Update: I solved this myself. Sharing the actual cause and fix here, since no tier-1 script would ever have found it.
What it really was
The 0xC0000409 is not a random memory corruption, as I first assumed. On modern Windows 11, this NTSTATUS is a controlled security fast-fail — the app deliberately terminates itself when an integrity or dependency check fails during startup. It only looked like the app was "dying at the XAML layer" because that's the exact moment the WinAppSDK runtime bootstrapper initializes.
The Xbox app (Microsoft.GamingApp) depends on WindowsAppRuntime 1.8. That framework package was present and healthy. But its mandatory companion packages — MicrosoftCorporationII.WinAppRuntime.Main.1.8 and ...Singleton — were stuck in a broken state: PackageOffline, DataOffline, NotAvailable, and pinned to an older build (8000.675.1142.0) than the framework the app required (8000.859.21.0).
So on every launch, the bootstrapper tried to compose the runtime, found its companion packages registered-but-unavailable, and fast-failed before a single frame could render. No window, no error dialog, nothing in Event Viewer. Completely silent.
Why none of the "official" fixes worked
This is the part worth flagging. Reinstalling the app didn't help, because the app was never the problem. Re-registering AppX packages didn't help, because the broken companion packages stayed registered in their offline state. And — most absurd of all — the In-Place Upgrade didn't help, because it preserves the existing package registrations and quietly carried the orphaned, broken runtime packages straight across the repair.
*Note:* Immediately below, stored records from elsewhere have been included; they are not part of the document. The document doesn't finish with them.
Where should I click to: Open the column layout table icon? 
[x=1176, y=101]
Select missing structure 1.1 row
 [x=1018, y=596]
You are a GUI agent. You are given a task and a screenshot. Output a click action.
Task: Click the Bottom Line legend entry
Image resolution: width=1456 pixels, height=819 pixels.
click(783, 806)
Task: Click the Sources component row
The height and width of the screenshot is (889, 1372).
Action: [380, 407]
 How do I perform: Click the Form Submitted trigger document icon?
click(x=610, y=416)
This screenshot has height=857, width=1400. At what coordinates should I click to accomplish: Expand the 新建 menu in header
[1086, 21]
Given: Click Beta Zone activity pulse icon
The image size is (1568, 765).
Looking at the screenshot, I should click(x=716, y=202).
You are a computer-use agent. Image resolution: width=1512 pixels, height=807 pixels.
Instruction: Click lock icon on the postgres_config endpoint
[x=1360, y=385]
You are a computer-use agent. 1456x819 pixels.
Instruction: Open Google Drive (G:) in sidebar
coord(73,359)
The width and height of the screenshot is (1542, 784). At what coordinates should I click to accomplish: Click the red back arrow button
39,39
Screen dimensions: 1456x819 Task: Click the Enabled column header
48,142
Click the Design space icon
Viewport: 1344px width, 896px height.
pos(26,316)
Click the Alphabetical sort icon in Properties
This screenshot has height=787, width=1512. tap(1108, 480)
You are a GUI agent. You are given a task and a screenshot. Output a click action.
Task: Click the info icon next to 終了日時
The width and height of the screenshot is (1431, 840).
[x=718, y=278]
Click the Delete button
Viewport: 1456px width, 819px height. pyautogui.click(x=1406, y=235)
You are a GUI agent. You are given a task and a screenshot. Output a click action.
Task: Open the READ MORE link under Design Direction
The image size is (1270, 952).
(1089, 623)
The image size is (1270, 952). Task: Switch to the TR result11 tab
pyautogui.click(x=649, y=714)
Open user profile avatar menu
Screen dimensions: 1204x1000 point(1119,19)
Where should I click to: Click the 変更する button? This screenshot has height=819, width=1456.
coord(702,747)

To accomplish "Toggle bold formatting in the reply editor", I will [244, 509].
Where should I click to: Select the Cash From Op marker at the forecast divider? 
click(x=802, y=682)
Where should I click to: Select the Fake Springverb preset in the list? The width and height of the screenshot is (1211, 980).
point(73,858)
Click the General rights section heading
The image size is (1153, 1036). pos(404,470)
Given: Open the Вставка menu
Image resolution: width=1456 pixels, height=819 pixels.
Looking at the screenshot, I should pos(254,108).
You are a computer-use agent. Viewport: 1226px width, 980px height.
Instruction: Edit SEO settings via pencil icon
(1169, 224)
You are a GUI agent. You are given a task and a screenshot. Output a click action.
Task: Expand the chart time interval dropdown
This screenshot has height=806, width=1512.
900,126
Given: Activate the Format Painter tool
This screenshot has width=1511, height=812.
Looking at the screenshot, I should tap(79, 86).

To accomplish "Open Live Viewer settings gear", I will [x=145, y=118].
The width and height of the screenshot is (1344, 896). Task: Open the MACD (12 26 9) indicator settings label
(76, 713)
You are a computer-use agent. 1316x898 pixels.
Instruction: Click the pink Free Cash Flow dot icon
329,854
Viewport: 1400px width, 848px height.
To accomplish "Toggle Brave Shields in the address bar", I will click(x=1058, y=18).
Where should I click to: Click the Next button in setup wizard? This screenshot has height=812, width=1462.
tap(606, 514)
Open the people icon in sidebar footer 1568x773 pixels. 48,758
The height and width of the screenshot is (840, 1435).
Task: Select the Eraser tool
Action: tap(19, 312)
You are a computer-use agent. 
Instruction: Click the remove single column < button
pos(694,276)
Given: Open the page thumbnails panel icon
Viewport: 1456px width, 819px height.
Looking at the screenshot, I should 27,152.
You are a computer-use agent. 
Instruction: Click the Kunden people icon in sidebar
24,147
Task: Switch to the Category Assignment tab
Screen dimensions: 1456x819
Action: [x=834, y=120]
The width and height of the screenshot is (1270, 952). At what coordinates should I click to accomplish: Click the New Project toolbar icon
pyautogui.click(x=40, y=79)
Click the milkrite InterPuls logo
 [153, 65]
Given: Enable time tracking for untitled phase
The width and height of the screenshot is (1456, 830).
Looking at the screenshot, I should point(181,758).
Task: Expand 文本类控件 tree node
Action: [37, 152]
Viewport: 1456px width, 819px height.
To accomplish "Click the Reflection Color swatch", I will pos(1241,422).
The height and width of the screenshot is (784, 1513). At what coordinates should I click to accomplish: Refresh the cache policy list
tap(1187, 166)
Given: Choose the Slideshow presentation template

The repair install rebuilt almost everything except the one thing that was actually broken.
The fix
Remove the broken companion packages so the system can no longer reference them in their dead state, then let the runtime bootstrapper re-provision a clean, consistent set on next launch. Once the corrupted Main and Singleton packages were gone and the framework was left clean at a single consistent version, the Xbox app opened on the very first try.
The note to Microsoft
I'll be honest: it's a poor look that a paying Game Pass subscriber had to capture a ProcMon trace, decode an NTSTATUS code, and manually surgery the WinAppSDK dependency chain to open a first-party app — on Microsoft's own OS. A broken companion package leaving an app to fail completely silently, with nothing in Event Viewer and surviving a full In-Place Upgrade, is a serious diagnosability gap. At minimum, the runtime should surface a real error when its companion packages are unavailable, instead of fast-failing into a void. The platform clearly has the information; it just throws it away.
Leaving this here for the next person who finds themselves staring at a silent XboxPcApp.exe wondering if they're losing their mind. You're not. Check your WindowsAppRuntime companion packages.